Nokia entwickelt jetzt digitale Gesundheitsprodukte
Die Pioniertat hat dem wandelfähigen einstigen Gummistiefelhersteller Nokia aber nichts eingebracht. Der zwischen 1998 bis 2011 weltgrößte Mobilfunkhersteller wurde im April 2014 für 5,4 Milliarden Euro an Microsoft verkauft. 2015 kündige Microsoft an, die Handysparte von Nokia vollständig aufzulösen und den Markennamen für Mobiltelefone zu streichen. Der Nokia 9000 Communicator wurde nur eine Randnotiz der Smartphone-Geschichte.

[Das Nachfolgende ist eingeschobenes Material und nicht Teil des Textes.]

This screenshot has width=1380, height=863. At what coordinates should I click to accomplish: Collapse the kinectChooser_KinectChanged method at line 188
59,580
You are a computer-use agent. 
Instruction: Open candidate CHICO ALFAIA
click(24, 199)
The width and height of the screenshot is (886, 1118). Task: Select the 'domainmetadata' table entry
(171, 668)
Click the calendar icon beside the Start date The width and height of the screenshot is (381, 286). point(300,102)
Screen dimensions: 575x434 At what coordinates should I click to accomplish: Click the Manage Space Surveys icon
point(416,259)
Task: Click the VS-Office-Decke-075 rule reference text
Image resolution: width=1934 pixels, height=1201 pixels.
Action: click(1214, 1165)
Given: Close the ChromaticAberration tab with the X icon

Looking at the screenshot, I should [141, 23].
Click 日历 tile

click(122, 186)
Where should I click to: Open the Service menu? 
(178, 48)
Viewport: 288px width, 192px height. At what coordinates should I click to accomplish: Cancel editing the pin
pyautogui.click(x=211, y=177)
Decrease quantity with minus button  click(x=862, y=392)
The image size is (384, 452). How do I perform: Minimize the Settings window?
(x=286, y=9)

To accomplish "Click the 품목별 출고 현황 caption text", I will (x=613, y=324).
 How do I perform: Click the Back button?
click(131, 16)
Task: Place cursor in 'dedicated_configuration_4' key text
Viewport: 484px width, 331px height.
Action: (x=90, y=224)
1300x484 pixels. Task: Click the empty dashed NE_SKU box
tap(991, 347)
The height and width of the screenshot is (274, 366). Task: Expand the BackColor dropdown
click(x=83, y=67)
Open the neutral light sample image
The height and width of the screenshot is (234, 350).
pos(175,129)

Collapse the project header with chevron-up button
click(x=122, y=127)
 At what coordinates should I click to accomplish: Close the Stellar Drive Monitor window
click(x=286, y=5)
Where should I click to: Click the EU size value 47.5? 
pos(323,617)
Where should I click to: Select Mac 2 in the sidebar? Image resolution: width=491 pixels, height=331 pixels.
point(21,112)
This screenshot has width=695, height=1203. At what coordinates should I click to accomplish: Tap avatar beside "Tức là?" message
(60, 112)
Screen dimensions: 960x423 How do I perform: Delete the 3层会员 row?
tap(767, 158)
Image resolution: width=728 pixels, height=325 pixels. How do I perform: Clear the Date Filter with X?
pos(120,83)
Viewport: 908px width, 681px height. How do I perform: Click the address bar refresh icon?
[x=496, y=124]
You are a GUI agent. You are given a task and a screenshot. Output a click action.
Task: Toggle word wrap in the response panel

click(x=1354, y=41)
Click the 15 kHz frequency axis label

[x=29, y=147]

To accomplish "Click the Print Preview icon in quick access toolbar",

Inzwischen versucht der einstige Handygigant mit digitalen Gesundheitsprodukten zu überleben. Heute ist das „Büro im Westentaschenformat“ aus dem Alltag der allermeisten Menschen nicht mehr wegzudenken. Gewinner im Wettstreit um die Westentasche ist der Suchmaschinenkonzern Google. Knapp 294 Millionen Smartphones mit dem Google-Betriebssystem Android wurden im ersten Quartal 2016 verkauft, fast sechs Mal mehr als die 51,6 Millionen iPhones, die im gleichen Zeitraum abgesetzt wurden.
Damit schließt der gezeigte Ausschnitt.